Tutorial: Data generation

This tutorial is Part 1 of the detailed workflow. You will create training and neutral data from raw text using TextPredictionDataCreator. The output is later fed into TextPredictionTrainer in Tutorial: Training (see also Data handling).

We use German definite articles as the running example: their form depends on gender and case (e.g. masculine nominative, feminine dative). For a study of how language models encode these distinctions (and whether they rely on rules or memorization), see Understanding or Memorizing? A Case Study of German Definite Articles in Language Models, which uses GRADIEND on this kind of data.

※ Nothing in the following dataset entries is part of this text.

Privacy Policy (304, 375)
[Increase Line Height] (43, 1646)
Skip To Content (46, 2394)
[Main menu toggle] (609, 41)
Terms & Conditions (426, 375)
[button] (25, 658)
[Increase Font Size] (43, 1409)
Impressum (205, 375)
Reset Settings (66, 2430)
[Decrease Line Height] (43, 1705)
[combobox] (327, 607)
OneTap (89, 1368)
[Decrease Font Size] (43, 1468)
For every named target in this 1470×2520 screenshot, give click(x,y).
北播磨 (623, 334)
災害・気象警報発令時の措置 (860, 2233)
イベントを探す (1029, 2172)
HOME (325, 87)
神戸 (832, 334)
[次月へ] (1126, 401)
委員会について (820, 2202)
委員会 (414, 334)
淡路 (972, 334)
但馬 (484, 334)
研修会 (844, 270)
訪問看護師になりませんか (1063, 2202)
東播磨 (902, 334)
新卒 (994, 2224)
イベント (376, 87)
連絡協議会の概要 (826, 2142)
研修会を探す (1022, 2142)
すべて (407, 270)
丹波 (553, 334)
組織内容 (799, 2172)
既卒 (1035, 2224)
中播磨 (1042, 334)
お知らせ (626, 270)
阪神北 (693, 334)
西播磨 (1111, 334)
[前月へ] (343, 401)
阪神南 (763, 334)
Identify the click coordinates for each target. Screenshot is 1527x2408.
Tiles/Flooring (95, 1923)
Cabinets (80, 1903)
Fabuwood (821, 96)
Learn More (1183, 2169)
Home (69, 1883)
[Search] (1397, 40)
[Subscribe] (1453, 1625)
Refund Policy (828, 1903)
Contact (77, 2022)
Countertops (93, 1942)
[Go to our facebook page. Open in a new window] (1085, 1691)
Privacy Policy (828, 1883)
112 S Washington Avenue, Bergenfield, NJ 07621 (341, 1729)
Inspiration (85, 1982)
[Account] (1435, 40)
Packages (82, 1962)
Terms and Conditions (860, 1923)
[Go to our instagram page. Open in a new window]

Goal: filter by grammatical role, not just by word

Suppose we want to extract sentences where the word der appears only in the role “masculine nominative” (e.g. der Mann “the man” in subject position). In many languages, the same surface form can correspond to different grammatical roles—this is called syncretism. In German, der can be masculine nominative, but also feminine dative or genitive plural. If we select all sentences containing the string der, we mix these roles and our training data no longer represents a single, well-defined feature. So we need to filter by morphology (gender, case, number, part-of-speech), not by the raw token alone.

String-based matching (as in Start here with he/she/they) is enough when the token uniquely identifies the feature. For a full pronoun workflow (data creation from Wikipedia → training 3SG vs 3PL → evaluation), see the english_pronouns.ipynb notebook. When the token does not uniquely identify the feature (e.g., German articles), we need morphological constraints. This package supports that via spaCy by providing expected spacy_tags (e.g., Case, Gender, POS) to TextFilterConfig, in addition to the target string(s) that we already saw in Start here.

Optional dependency: data generation

Creating training and neutral data with spaCy-based filtering (as in this tutorial) requires the data extra. If you did not install it with GRADIEND, install it with:

pip install gradiend[data]

This also installs Hugging Face (HF) datasets, so you can pass HF dataset ids directly. Depending on your use case, you may need a spaCy language model (e.g. de_core_news_sm for German).

Defining a filter for: “der” = nominative masculine singular

To filter specific gender-case-number combination occurences of German articles, e.g., "der" as nominative masculine singular article, we can specify the according spacy tags in the filter configuration.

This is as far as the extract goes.